### Task statement
How many lines of the records below contain the string "value"? Reply with the number alone.

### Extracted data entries
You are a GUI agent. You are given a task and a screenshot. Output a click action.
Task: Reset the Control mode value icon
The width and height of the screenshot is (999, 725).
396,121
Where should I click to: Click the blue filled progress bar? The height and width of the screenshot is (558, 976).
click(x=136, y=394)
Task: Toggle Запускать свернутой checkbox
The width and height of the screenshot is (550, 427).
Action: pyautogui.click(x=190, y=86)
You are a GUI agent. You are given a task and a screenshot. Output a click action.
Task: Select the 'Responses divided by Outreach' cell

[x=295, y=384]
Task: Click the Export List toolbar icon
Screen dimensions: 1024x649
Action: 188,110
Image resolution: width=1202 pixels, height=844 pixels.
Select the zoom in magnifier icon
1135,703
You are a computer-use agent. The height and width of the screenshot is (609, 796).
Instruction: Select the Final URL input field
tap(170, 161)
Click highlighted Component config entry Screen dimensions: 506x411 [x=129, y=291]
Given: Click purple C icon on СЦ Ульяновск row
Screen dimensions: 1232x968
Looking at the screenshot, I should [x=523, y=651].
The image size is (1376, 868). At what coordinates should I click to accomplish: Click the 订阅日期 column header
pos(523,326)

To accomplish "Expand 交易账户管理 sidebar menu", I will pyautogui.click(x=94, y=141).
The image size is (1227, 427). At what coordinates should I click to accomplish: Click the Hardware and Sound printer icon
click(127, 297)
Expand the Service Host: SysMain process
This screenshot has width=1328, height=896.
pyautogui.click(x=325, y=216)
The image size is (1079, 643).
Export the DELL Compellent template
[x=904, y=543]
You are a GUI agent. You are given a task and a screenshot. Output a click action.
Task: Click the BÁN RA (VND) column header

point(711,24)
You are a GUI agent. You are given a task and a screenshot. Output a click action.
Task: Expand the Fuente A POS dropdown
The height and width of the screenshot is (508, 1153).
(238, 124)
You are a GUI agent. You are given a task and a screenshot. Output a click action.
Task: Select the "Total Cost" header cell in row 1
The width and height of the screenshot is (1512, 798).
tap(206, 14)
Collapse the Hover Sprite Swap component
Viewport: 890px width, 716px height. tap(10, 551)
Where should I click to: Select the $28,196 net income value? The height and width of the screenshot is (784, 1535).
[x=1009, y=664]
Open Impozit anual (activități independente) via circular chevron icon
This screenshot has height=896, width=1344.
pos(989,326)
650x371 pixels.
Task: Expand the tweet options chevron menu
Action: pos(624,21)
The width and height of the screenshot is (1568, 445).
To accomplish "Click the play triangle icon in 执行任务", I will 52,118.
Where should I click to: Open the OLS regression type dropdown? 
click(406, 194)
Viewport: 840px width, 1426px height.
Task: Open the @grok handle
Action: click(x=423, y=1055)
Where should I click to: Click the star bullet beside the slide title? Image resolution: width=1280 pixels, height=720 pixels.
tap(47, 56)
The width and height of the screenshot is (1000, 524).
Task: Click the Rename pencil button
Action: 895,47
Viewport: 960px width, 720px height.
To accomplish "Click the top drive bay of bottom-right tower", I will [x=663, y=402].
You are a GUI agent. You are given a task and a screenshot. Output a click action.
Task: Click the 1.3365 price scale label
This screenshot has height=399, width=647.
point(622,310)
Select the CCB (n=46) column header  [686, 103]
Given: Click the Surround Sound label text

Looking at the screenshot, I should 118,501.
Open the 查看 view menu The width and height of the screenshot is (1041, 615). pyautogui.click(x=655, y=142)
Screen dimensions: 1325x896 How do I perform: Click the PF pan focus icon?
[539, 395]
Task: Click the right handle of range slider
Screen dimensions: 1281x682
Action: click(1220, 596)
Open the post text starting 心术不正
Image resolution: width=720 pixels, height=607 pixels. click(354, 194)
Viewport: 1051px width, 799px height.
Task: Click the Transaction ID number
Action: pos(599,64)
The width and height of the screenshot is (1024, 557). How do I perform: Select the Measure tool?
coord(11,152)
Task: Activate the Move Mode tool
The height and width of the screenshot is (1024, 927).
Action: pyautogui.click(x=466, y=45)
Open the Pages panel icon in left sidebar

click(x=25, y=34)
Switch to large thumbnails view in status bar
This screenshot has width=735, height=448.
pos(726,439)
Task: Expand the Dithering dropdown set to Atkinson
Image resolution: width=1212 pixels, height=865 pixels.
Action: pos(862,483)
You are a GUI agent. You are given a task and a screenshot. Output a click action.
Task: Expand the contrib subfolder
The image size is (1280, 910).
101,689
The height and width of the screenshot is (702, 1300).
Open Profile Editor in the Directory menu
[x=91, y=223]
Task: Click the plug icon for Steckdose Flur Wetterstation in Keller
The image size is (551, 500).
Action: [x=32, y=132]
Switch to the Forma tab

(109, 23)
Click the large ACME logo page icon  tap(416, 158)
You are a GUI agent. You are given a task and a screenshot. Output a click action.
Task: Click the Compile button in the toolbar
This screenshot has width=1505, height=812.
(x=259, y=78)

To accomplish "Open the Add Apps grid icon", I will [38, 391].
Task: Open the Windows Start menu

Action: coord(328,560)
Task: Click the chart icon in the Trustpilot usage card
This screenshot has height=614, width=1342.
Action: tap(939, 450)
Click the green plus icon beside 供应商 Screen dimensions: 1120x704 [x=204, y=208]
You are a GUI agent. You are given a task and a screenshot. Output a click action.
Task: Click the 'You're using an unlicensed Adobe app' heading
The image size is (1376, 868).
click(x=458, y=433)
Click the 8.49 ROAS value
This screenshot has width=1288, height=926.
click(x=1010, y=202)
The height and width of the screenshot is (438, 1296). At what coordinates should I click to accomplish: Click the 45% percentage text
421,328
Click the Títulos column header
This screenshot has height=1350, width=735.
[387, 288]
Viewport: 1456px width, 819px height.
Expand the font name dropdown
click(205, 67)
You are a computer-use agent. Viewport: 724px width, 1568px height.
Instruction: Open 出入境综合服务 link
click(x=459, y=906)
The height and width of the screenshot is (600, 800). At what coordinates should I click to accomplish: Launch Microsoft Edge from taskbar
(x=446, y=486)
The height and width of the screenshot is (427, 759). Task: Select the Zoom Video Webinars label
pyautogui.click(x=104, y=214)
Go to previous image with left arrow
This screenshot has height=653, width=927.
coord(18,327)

### Output below
3